David Ivie’s project, which combines the artist’s usual cocktail of whimsy and the macabre, is just one of several exceptional works. His morbidly adorable collection of cast bronze sculptures is meant as memento mori for friends. The objects — a small bird, a spaceship or a spider — are meant as memorials or even vessels, to contain the ashes of his friends upon their deaths. Explaining the impetus for his piece, Ivie states that advances in medicine and the eradication of disease have made the very idea of mortality a little abstract. Death has become an urban legend no one really believes will ever come to fruition.

But the navel-gazing, grown-up wit and sentiment going on in Accelerating Sequence is much appreciated as an antidote to an adolescent age whose official motto could be “let the good times roll” no matter what.

Barbara Schreiber gets high marks for the humor she brings to mortality with her series of postage stamp-sized paintings placed throughout the gallery; some almost too high to see and others at ankle height. The images offer a hilariously terse signage of aging’s indignities: dentures, nose hair, bifocals.

Like Schreiber, many of the artists in Accelerating Sequence give ample evidence of their maturity with work that uses form so superbly to articulate content. In Schreiber’s case, the tiny scale of the canvases speaks to the incremental, sneaky realities of aging.

E.K. Huckaby’s wit is of a drier sort, laced with no small share of regret. In a glass vitrine he features what looks like a cross-section of the earth’s layered strata, but onto each layer he has pinned fortune cookie epiphanies - “time expands as want demands,” “parents are imperfect,” “don’t say it aloud” - to suggest the accumulated wisdom of age.

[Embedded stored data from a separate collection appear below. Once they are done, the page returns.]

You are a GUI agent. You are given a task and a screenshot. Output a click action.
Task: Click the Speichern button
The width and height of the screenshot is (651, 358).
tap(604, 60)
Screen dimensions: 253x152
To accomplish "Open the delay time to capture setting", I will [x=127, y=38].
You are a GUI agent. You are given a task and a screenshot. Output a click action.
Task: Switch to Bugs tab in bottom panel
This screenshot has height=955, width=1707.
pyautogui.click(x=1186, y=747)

Lisa Tuttle is an Atlanta artist whose work has deepened with age and begun to really get at the poetic melancholy and shudder of human connection vintage photographs can inspire. In “Translucent Time,” the artist uses old photographs that show a woman’s progression from baby to old age to illustrate how life’s quicksilver quality is often only apparent when we ponder someone else’s mortality.

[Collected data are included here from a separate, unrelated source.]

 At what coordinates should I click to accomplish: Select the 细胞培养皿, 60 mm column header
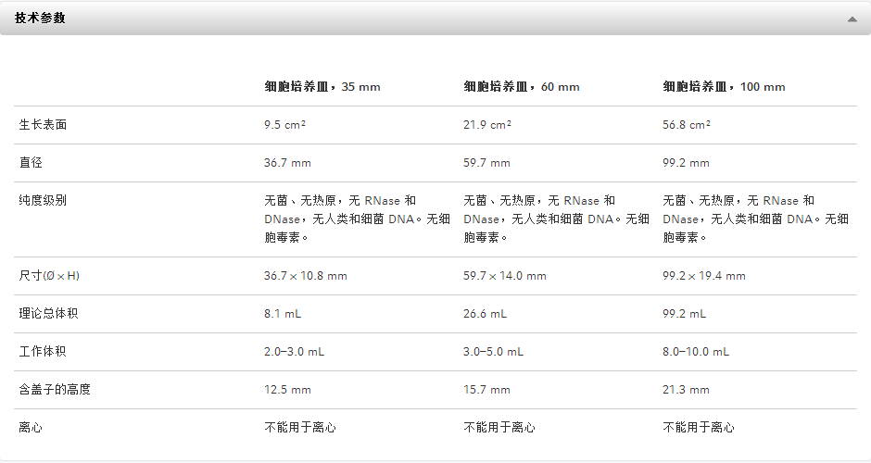(522, 87)
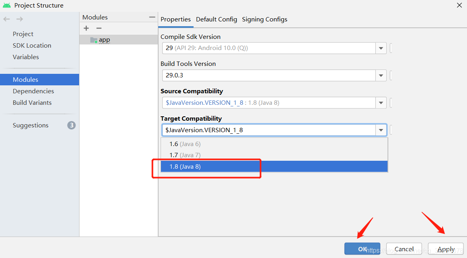Click the hide panel icon on Modules header
Image resolution: width=467 pixels, height=258 pixels.
click(152, 17)
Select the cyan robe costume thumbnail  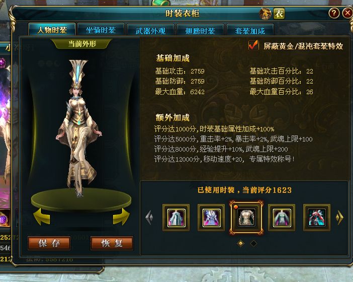177,218
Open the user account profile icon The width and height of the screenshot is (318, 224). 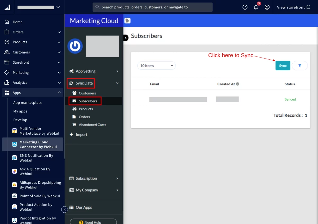pyautogui.click(x=267, y=7)
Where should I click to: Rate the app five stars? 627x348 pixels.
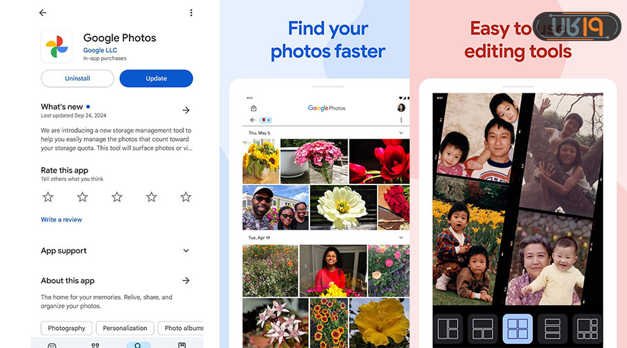point(185,197)
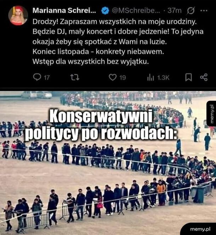The width and height of the screenshot is (216, 235).
Task: Click the vertical memy.pl side tab
Action: pyautogui.click(x=211, y=113)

Curator Dan Talley has managed to incorporate artists with diverse styles and employed them to explicate a common theme. On one extreme is the busy, decoration-encrusted shrine by Lynn Marshall-Linnemeier, who creates a memorial to African-American culture in her assemblage of photographs, jewelry, baskets and wooden stools. On the other extreme is the calm austerity of Gloria Ortiz-Hernandez’s minimalist works on paper. Ortiz-Hernandez contemplates the slow fade age brings in a subtle progression of graphite markings on paper, which morph from solid strokes to increasingly vaporous ones.

The overriding metaphor of Accelerating Sequence is, of course, time: abundant in youth and increasingly ether-like with age.

Susan Cipcic pays homage to the unstoppable, stealth-like assaults of time. Onto a selection of silver objects such as candlesticks and plates, Cipcic has embossed images of moths and butterflies with the intent that over time, the shiny surfaces reflecting viewers’ faces will be overtaken by tarnish. Like aging, it is a progression so gradual, you hardly notice it until finally, you are gone.